Mais un enfant, elle s'en persuade, ne peut être chose heureuse. Il y a tare & péché là où il y a existence, & quiconque lui affirmerait le contraire serait fort étonné de la violence de ses arguments.


- Qui donc a pu vous mettre en tête que cette infamie nous permettre de vivre dans ces conditions là ? Ces Choses, si elles viennent à survivre, ne seront que clous dans une planche de bois, enfoncés, arrachés, dans peines & sans remords, sans honte & sans tendresse. Tout ce qui les attend, c'est un monde putride où l'on est jamais rien & où l'on paye cher une existence infâme !
Qui ose encore vous dire que le Très-Haut lui-même a décidé ces choses ? Êtes-vous si possédée pour croire que le Sans-Nom n'a rien avoir là-dedans ? N'avez-vous pas eu l'impression, une seule seconde pendant la.. conception, que vous n'étiez pas là, que votre corps n'était plus vôtre ? Enfin, mon amie, je vous en conjure !

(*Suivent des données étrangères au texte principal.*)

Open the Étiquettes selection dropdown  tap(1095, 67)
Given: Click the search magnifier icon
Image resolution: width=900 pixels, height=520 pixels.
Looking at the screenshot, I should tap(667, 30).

Les mains sont saisies, brutales & pitoyables, l’exécrable s'agenouille en retenant ses larmes aux barrières de ses yeux.

- Vous êtes forte Davia, mais vous n'êtes pas entière. Qui de sensé, enfin, offrirait à nos chairs des enfances joyeuses & des vies délicieuses ? Ils sont voués au mépris, voués à être détestés, regardés de travers, repoussés, écartés ! Il n’y a pas, ici-bas, de place pour ces engeances… Vous le savez, Davia, mais vous semblez vous raccrochez à un bonheur factice comme si sans lui vous ne pouviez exister !
Mais je vis, Davia, regardez-moi, je vis ! Je vis de colère, d’arrogance, de rage & de mépris, mais je vis & je n’ai jamais été aussi vivante ! Et tous ces bonheurs auxquels vous convoitez me révulsent, me répugnent & me donnent des nausées à chaque fois que j’y pense !


Elle inspire, expire, tente de se calmer, de retirer les mots qui brisent & qui déchirent.
Mais trop tard, le venin est lâché, le venin doit couler, & au diable les dégâts qu’il faudra réparer.


- Le bonheur auquel vous aspirez n’existe que dans le livre des Vertus, & encore. Il n’y a, en ce monde, que violence & misère, & votre enfant ne sera qu’un détritus de plus ! Vous voulez qu’on les élève ensemble… & bien soit, qu’ils voient, & découvrent, & apprennent, ensemble, qu’à la misère des hommes n’égale que leur cruauté !
Ne rêvez pas Davia, je vous en conjure… Restez avec moi, les pieds dans la fange si cela est nécessaire, mais ne croyez pas, vous aussi, à de telkes utopies… Je vous en prie…


Et la voix s’éteint, & la voix s’efface, brisée d’avoir crié, vidée d’avoir osé.
Et puisse le Très-Haut lui pardonner l’offense.